Michael Myers 2.0

Halloween sinema tarihindeki uzun serilerinden biri. 1978 yılında hayatımıza giren seri, yakın zamanda vizyona giren Halloween Ends ile son buldu. Şimdilik. 78 yapımı John Carpenter şaheseri çekilmiş en iyi korku filmlerinden biri olarak kabul edilir. Yine Carpenter’ın yaptığı müziği korku melodisi denildiğinde The Exorcist ile akla ilk gelen birkaç korku melodisinden biridir. 81 yılında gelen devam filmi kötü bir film olmasa da ilk filmdeki tekinsiz atmosferi tam olarak koruyamadığını söyleyebilirim ancak 40 yılı aşkın süreye yayılan bu uzun seride öyle kötü yapımlar gördüm ki Halloween 2’ye kötü demenin haksızlık olacağını düşünüyorum.

▶ Kaynak kayıtlar

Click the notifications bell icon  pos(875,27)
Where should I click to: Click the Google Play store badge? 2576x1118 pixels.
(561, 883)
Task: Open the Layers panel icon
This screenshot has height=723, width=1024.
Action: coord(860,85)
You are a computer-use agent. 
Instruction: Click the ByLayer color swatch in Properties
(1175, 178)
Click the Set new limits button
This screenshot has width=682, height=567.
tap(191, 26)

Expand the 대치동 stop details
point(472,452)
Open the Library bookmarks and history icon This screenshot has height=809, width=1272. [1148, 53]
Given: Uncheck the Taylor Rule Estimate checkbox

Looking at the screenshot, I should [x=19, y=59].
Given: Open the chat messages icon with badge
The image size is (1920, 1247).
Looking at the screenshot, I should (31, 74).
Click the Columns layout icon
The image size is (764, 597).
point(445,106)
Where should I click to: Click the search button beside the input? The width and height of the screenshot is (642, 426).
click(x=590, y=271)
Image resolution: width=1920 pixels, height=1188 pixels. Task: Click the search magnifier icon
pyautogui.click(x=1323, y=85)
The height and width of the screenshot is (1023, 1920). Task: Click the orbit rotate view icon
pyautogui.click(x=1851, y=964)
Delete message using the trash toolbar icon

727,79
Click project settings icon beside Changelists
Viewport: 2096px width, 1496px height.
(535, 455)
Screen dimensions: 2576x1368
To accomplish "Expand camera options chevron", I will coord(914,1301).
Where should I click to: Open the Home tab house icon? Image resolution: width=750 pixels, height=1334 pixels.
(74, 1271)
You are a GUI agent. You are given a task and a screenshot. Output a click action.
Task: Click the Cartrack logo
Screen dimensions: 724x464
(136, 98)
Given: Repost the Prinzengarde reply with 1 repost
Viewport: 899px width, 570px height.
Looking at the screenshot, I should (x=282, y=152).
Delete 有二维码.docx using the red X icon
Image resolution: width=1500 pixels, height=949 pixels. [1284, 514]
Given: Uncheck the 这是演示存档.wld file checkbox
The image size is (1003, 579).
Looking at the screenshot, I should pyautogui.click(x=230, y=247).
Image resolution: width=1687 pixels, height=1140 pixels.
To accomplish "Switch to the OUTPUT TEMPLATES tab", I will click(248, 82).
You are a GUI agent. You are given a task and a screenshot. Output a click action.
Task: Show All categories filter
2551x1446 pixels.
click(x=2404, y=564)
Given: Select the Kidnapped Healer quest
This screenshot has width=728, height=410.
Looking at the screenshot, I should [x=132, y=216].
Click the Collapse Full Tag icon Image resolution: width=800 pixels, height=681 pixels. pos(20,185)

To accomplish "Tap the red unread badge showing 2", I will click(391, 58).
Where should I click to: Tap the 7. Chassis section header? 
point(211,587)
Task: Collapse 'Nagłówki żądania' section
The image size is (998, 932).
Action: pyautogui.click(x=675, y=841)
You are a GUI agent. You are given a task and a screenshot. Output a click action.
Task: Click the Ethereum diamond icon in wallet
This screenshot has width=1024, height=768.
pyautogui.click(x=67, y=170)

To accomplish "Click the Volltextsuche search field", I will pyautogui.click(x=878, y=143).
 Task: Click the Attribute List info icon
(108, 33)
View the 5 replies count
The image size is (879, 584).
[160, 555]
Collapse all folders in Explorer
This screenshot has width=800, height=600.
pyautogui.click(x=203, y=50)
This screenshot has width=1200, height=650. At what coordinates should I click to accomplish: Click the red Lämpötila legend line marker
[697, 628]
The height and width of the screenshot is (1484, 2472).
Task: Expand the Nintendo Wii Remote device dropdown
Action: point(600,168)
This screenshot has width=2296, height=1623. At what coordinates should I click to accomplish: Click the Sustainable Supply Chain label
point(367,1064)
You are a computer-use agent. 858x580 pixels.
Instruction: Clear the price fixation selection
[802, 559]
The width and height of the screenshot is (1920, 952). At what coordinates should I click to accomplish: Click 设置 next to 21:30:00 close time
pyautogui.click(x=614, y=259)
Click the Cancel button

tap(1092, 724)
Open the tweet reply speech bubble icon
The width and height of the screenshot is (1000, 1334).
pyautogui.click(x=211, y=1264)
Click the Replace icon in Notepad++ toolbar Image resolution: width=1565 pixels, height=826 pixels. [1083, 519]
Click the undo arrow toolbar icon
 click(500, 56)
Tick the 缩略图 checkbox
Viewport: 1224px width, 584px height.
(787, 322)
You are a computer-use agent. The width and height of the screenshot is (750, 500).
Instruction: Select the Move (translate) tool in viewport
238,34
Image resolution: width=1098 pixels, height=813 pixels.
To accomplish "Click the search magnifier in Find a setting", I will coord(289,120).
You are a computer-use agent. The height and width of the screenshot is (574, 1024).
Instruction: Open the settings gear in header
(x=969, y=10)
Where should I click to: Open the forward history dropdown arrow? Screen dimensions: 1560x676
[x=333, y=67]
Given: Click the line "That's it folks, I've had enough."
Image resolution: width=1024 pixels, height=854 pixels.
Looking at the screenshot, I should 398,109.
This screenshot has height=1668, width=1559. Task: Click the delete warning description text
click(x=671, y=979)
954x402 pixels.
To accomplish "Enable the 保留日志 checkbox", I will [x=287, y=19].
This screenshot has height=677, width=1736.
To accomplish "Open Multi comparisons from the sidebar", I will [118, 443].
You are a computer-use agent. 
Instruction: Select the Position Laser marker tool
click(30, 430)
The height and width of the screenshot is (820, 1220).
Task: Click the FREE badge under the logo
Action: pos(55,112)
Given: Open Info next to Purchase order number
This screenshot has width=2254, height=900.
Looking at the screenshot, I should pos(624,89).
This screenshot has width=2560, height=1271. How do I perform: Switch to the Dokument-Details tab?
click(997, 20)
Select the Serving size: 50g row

▶ Verilen görev A
Halloween serisini anlatan metnin tamamını hiçbir değişiklik yapmadan yazdır.
▶ Verilen görev B
Kayıtların ilk satırından başlayıp "point(445,106)" geçen satıra kadar uzanan satırları, iki uç da dahil olmak üzere, aynen çıktı olarak ver.
Metin ile kayıtlar birbirinden ayrı malzemelerdir.

▶ Doğru yanıt A
Michael Myers 2.0

Halloween sinema tarihindeki uzun serilerinden biri. 1978 yılında hayatımıza giren seri, yakın zamanda vizyona giren Halloween Ends ile son buldu. Şimdilik. 78 yapımı John Carpenter şaheseri çekilmiş en iyi korku filmlerinden biri olarak kabul edilir. Yine Carpenter’ın yaptığı müziği korku melodisi denildiğinde The Exorcist ile akla ilk gelen birkaç korku melodisinden biridir. 81 yılında gelen devam filmi kötü bir film olmasa da ilk filmdeki tekinsiz atmosferi tam olarak koruyamadığını söyleyebilirim ancak 40 yılı aşkın süreye yayılan bu uzun seride öyle kötü yapımlar gördüm ki Halloween 2’ye kötü demenin haksızlık olacağını düşünüyorum.

▶ Doğru yanıt B
Click the notifications bell icon  pos(875,27)
Where should I click to: Click the Google Play store badge? 2576x1118 pixels.
(561, 883)
Task: Open the Layers panel icon
This screenshot has height=723, width=1024.
Action: coord(860,85)
You are a computer-use agent. 
Instruction: Click the ByLayer color swatch in Properties
(1175, 178)
Click the Set new limits button
This screenshot has width=682, height=567.
tap(191, 26)

Expand the 대치동 stop details
point(472,452)
Open the Library bookmarks and history icon This screenshot has height=809, width=1272. [1148, 53]
Given: Uncheck the Taylor Rule Estimate checkbox

Looking at the screenshot, I should [x=19, y=59].
Given: Open the chat messages icon with badge
The image size is (1920, 1247).
Looking at the screenshot, I should (31, 74).
Click the Columns layout icon
The image size is (764, 597).
point(445,106)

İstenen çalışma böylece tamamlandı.